We set an arbitrary "meaningful difference" threshold of `r meaningful_difference` to detect when that proportion was meaningfully greater using full sample size compared to half sample size and require array and RNA-seq data to both to satisfy the condition.
We also arbitrarily limit results to those pathways found in over half of runs using the full size data.

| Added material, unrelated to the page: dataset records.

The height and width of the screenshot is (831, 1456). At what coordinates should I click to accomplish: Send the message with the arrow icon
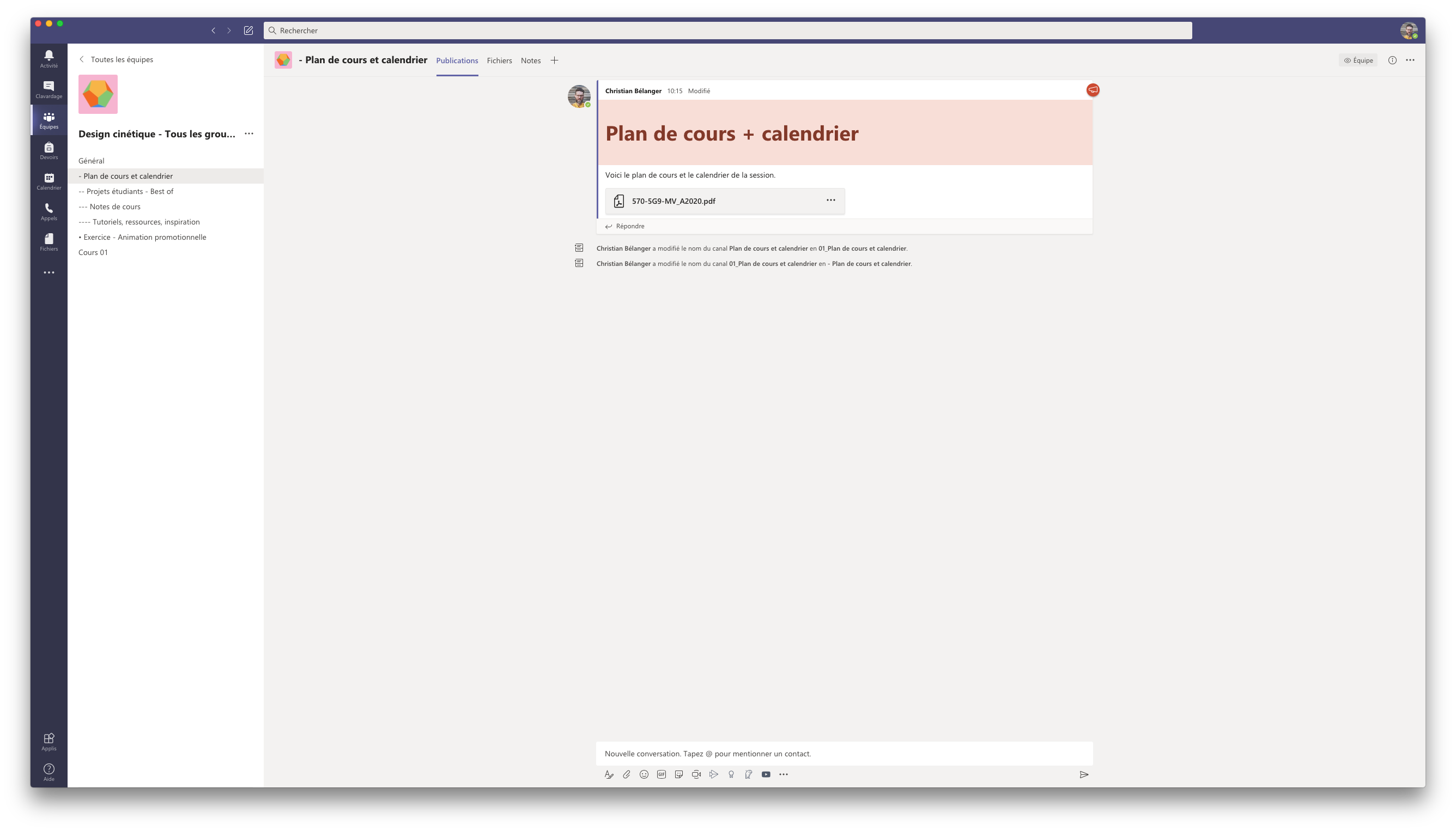point(1083,774)
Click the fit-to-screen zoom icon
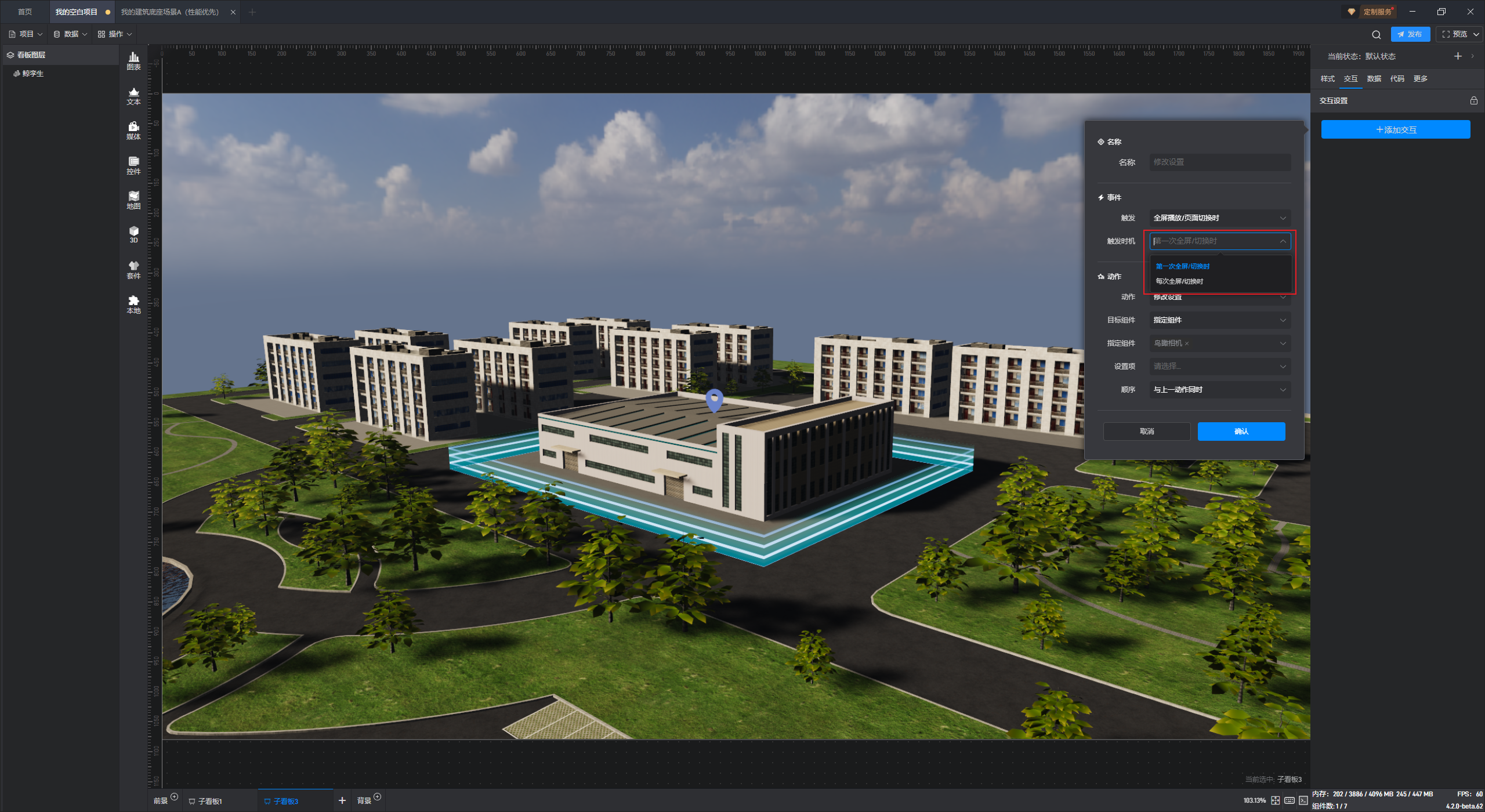 pyautogui.click(x=1275, y=800)
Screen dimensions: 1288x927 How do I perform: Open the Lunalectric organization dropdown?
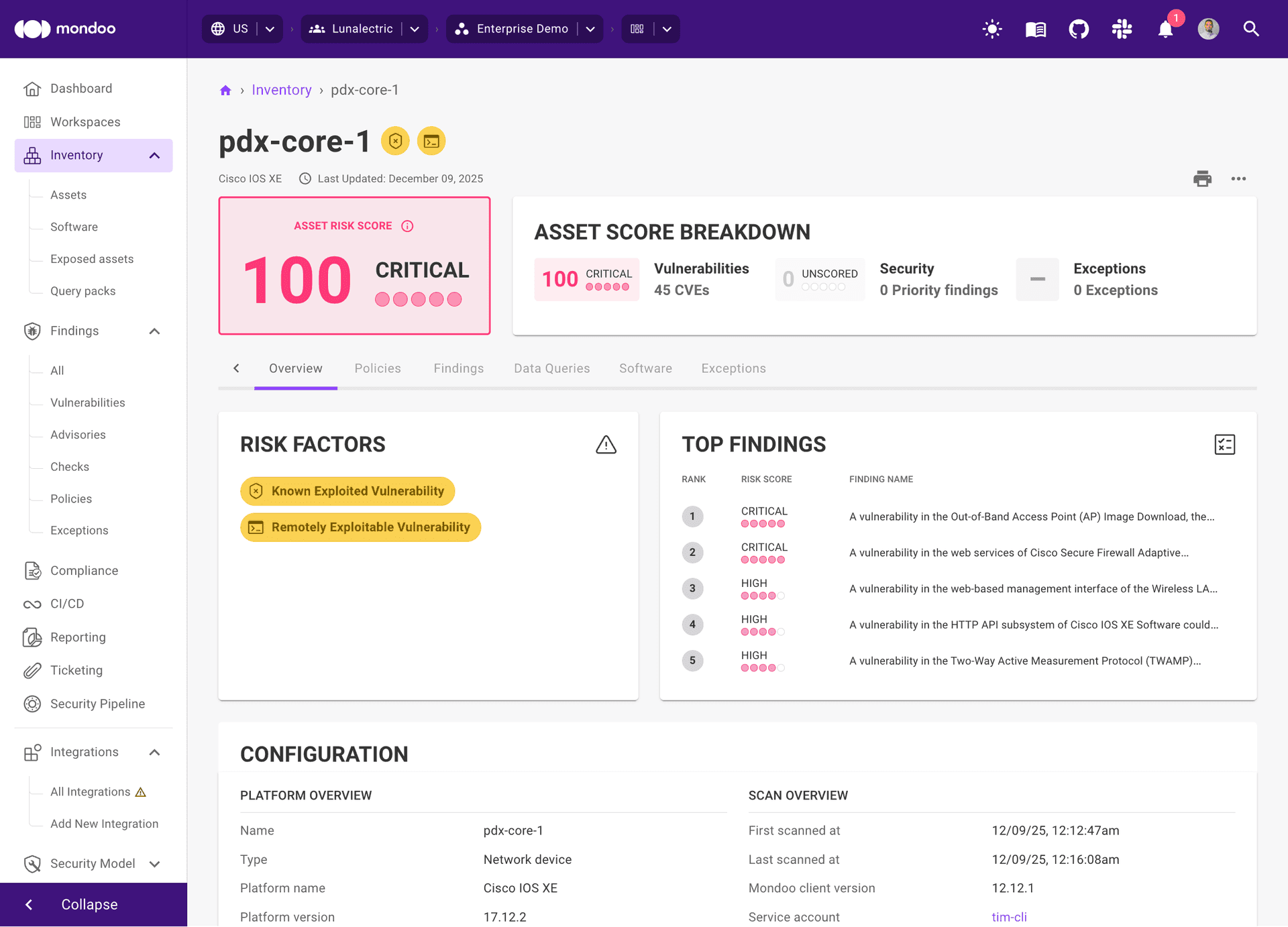pyautogui.click(x=415, y=29)
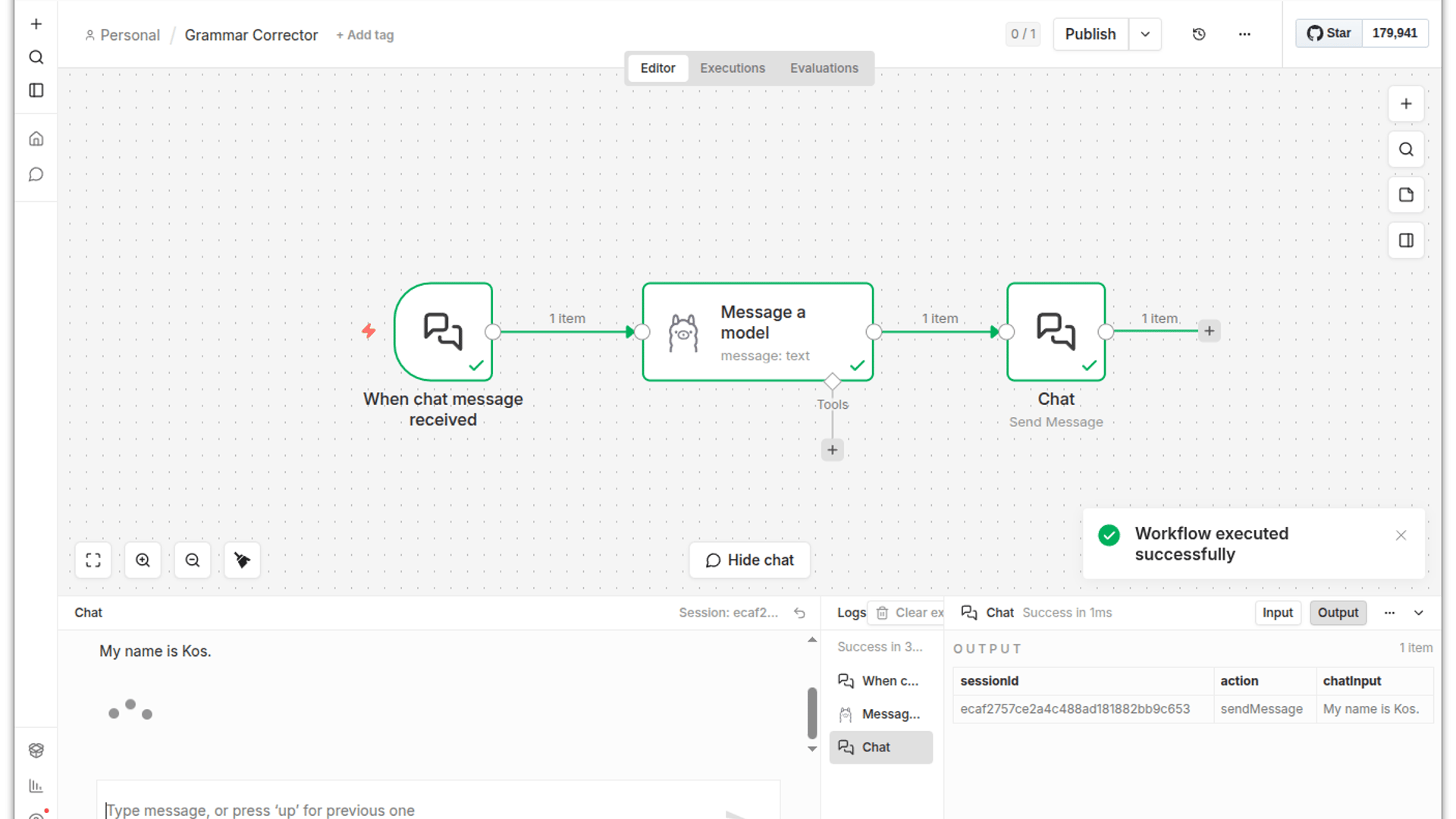Switch log view to Input

tap(1277, 613)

### Load packages and pathways

```{r}
library(tidyverse)
data("oncogenicPathways", package = "PLIER")
```


### Set input file names
```{r}
plots_data_dir <- here::here("plots", "data")
brca_filename <- file.path(plots_data_dir, "BRCA_subtype_PLIER_pathways.tsv")
gbm_filename <- file.path(plots_data_dir, "GBM_subtype_PLIER_pathways.tsv")
```

### Read in data for each cancer type
```{r}
pathways_df <- NULL

if (file.exists(brca_filename)) {
  brca_pathways_df <- read_tsv(brca_filename) %>%
    mutate(cancer_type = "BRCA")
  pathways_df <- bind_rows(pathways_df,
                           brca_pathways_df)
} else {
  message(str_c("BRCA file ", brca_filename, " does not exist."))
}

if (file.exists(gbm_filename)) {
  gbm_pathways_df <- read_tsv(gbm_filename) %>%
    mutate(cancer_type = "GBM")
  pathways_df <- bind_rows(pathways_df,
                           gbm_pathways_df)
} else {
  message(str_c("GBM file ", gbm_filename, " does not exist."))
}

if (!file.exists(brca_filename) & !file.exists(gbm_filename)) {
  stop(str_c("Neither BRCA file ", brca_filename,
             " nor GBM file ", gbm_filename,
             " exists."))
}

```

### Filter data to identify oncogenic pathways detected more frequently in full data
```{r}

pathways_df %>%
  filter(FDR < 0.05, # require significant association with an LV
         pathway %in% colnames(oncogenicPathways)) %>% # require oncogenic pathways
  # for each combination of normalization method, %RNA-seq, pathway, and cancer type
  group_by(nmeth, pseq, pathway, cancer_type) %>%
  # summarize by finding the count and proportion of repeats in which that
  # pathway was significantly associated with at least one latent variable
  summarize(n_seeds = length(unique(seed_index)),
            prop_seeds = n_seeds/n_repeats,
            .groups = "drop") %>%
  # clean up normalization method strings (remove parentheses, spaces, and hyphens)
  mutate(nmeth = str_remove_all(nmeth, "[\\(\\)]")) %>%
  mutate(nmeth = str_replace_all(nmeth, c(" " = "_", "-" = "_"))) %>%
  # create new variable combining normalization method and %RNA-seq
  mutate(nmeth_pseq = str_c(nmeth, pseq, sep = "_")) %>%
  select(cancer_type, pathway, prop_seeds, nmeth_pseq) %>%
  # create new columns for each combination of norm method and %RNA-seq
  # each row corresponds to a single pathway from a cancer type
  pivot_wider(id_cols = c("cancer_type", "pathway"),
              names_from = nmeth_pseq,
              values_from = prop_seeds) %>%
  mutate_if(is.numeric, replace_na, 0) %>% # replace NAs with 0s
  # reduce to "meaningful" results
  # 1. difference in array only data must be meaningful
  # 2. difference in seq only data must be meaningful
  # 3. pathway must be detected in over half of full data sets (array only, RNA-seq only, and NPN 50%/50%)
  filter(log_0 - array_only_50 >= meaningful_difference,
         log_100 - seq_only_50 >= meaningful_difference,
         log_0 > 0.5,
         log_100 > 0.5,
         npn_50 > 0.5) %>%
  select(cancer_type, pathway, array_only_50, seq_only_50, log_0, log_100, npn_50) %>%
  arrange(cancer_type) %>%
  knitr::kable()
```

| variable_name | meaning |
| --- | --- |
| `array_only_50` | LOG transformed array data (half sample size) |
| `seq_only_50` | LOG transformed RNA-seq data (half sample size) |
| `log_0` | LOG transformed array data (full sample size) |
| `log_100` | LOG transformed RNA-seq data (full sample size) |
| `npn_50` | NPN transformed data, 50% array and 50% RNA-seq (full sample size) |

### Citation:
Mao W, Zaslavsky E, Hartmann BM, Sealfon SC, Chikina M. Pathway-level information extractor (PLIER) for gene expression data. Nat Methods. 2019;16: 607–610.